Data section start

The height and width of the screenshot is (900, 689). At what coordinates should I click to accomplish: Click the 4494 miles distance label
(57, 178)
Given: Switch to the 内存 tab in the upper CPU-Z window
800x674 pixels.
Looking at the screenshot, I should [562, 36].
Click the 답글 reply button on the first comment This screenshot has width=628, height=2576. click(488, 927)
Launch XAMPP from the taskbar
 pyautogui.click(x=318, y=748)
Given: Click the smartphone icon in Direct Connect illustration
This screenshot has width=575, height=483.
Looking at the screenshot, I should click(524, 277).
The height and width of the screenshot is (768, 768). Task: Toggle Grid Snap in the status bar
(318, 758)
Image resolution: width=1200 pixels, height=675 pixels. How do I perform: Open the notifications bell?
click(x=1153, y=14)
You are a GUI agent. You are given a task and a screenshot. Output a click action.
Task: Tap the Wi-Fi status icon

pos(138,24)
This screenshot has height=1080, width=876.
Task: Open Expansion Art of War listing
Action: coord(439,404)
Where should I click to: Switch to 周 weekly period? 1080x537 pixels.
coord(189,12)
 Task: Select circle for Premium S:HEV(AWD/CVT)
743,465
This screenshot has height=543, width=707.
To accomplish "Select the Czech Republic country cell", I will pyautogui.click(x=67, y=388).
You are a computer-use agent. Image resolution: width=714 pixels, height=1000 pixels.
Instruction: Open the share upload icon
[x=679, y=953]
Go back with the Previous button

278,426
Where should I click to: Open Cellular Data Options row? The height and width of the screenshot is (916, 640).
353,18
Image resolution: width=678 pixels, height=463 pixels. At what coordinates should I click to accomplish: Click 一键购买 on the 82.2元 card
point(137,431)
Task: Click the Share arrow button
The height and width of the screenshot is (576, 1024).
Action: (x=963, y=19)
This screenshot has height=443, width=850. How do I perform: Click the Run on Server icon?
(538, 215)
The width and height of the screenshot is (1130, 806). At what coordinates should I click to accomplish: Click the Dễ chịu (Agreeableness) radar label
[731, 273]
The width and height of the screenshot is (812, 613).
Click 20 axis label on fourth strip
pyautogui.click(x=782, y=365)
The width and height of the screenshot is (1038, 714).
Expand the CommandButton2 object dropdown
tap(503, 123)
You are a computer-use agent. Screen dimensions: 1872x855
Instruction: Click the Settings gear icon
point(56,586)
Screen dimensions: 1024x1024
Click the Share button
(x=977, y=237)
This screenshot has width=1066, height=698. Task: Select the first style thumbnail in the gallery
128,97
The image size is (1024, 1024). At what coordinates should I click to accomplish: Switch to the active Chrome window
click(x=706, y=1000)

Data section end

■ Task directions ■
Restate the listing above in full, exactly.

■ Result of the task ■
The height and width of the screenshot is (900, 689). At what coordinates should I click to accomplish: Click the 4494 miles distance label
(57, 178)
Given: Switch to the 内存 tab in the upper CPU-Z window
800x674 pixels.
Looking at the screenshot, I should [562, 36].
Click the 답글 reply button on the first comment This screenshot has width=628, height=2576. click(488, 927)
Launch XAMPP from the taskbar
 pyautogui.click(x=318, y=748)
Given: Click the smartphone icon in Direct Connect illustration
This screenshot has width=575, height=483.
Looking at the screenshot, I should click(524, 277).
The height and width of the screenshot is (768, 768). Task: Toggle Grid Snap in the status bar
(318, 758)
Image resolution: width=1200 pixels, height=675 pixels. How do I perform: Open the notifications bell?
click(x=1153, y=14)
You are a GUI agent. You are given a task and a screenshot. Output a click action.
Task: Tap the Wi-Fi status icon

pos(138,24)
This screenshot has height=1080, width=876.
Task: Open Expansion Art of War listing
Action: coord(439,404)
Where should I click to: Switch to 周 weekly period? 1080x537 pixels.
coord(189,12)
 Task: Select circle for Premium S:HEV(AWD/CVT)
743,465
This screenshot has height=543, width=707.
To accomplish "Select the Czech Republic country cell", I will pyautogui.click(x=67, y=388).
You are a computer-use agent. Image resolution: width=714 pixels, height=1000 pixels.
Instruction: Open the share upload icon
[x=679, y=953]
Go back with the Previous button

278,426
Where should I click to: Open Cellular Data Options row? The height and width of the screenshot is (916, 640).
353,18
Image resolution: width=678 pixels, height=463 pixels. At what coordinates should I click to accomplish: Click 一键购买 on the 82.2元 card
point(137,431)
Task: Click the Share arrow button
The height and width of the screenshot is (576, 1024).
Action: (x=963, y=19)
This screenshot has height=443, width=850. How do I perform: Click the Run on Server icon?
(538, 215)
The width and height of the screenshot is (1130, 806). At what coordinates should I click to accomplish: Click the Dễ chịu (Agreeableness) radar label
[731, 273]
The width and height of the screenshot is (812, 613).
Click 20 axis label on fourth strip
pyautogui.click(x=782, y=365)
The width and height of the screenshot is (1038, 714).
Expand the CommandButton2 object dropdown
tap(503, 123)
You are a computer-use agent. Screen dimensions: 1872x855
Instruction: Click the Settings gear icon
point(56,586)
Screen dimensions: 1024x1024
Click the Share button
(x=977, y=237)
This screenshot has width=1066, height=698. Task: Select the first style thumbnail in the gallery
128,97
The image size is (1024, 1024). At what coordinates should I click to accomplish: Switch to the active Chrome window
click(x=706, y=1000)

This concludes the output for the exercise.